In each Economic Update, the Research staff analyzes recently released economic indicators and addresses what these indicators mean for REALTORS® and their clients. Today’s update discusses the latest monthly employment report.
- Good news: the unemployment rate fell to 7.5 percent, which is a meaningful improvement over the past four years.
- Bad news: the employment rate – how many of the adult population have jobs – stood at 58.6 percent, which is no improvement over the past four years.
- Good news: the number of people who are unemployed for more than 6 months is falling.
- Bad news: the number of people with part-time jobs due to lack of full-time work remains high with no measurable declines.
- Good news: residential construction jobs increased by 13,300.
- Bad news: non-residential construction jobs decreased by 15,900.
- Good news: 6.2 million net new jobs have been added since the cyclical low point in 2010.
- Bad news: 8 million jobs were shed during the Great Recession, so the job creation mentioned above only implies 77 percent recovery since the last cyclical peak.
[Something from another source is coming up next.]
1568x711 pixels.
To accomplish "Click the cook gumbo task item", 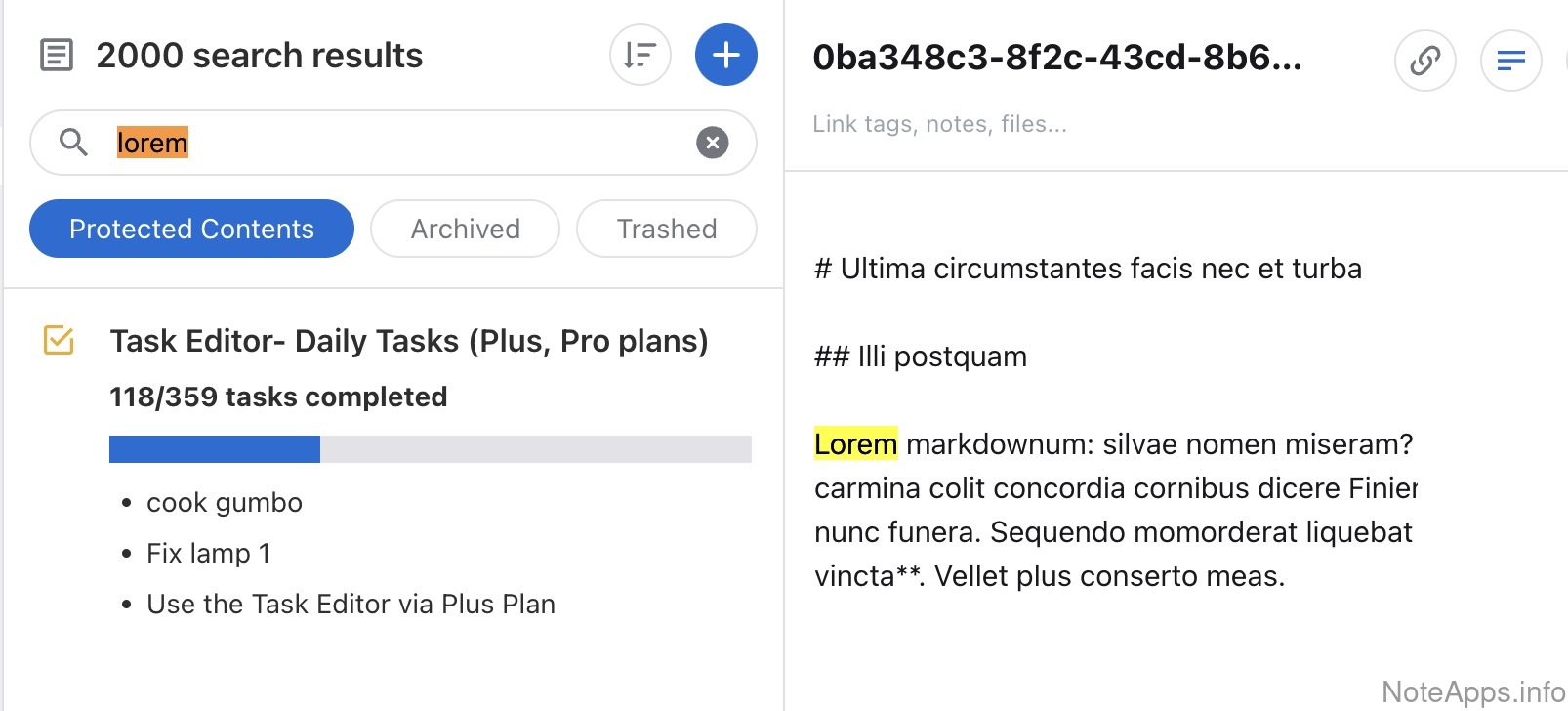I will click(225, 503).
All the while over the past four years a stream of college graduates has entered the workforce and they are frustrated at the inability to find jobs that match their majors.
- Good news: more jobs mean more housing demand and increased demand for commercial real estate spaces. Therefore, directionally, the real estate market will witness improving conditions.
- Bad news: due to a less than spectacular pace of job creation, the country is going through a deeper divide between those who have jobs and those left out; between those who have stock market investments and those left out; between those recent homebuyers who are experiencing housing wealth and those left out.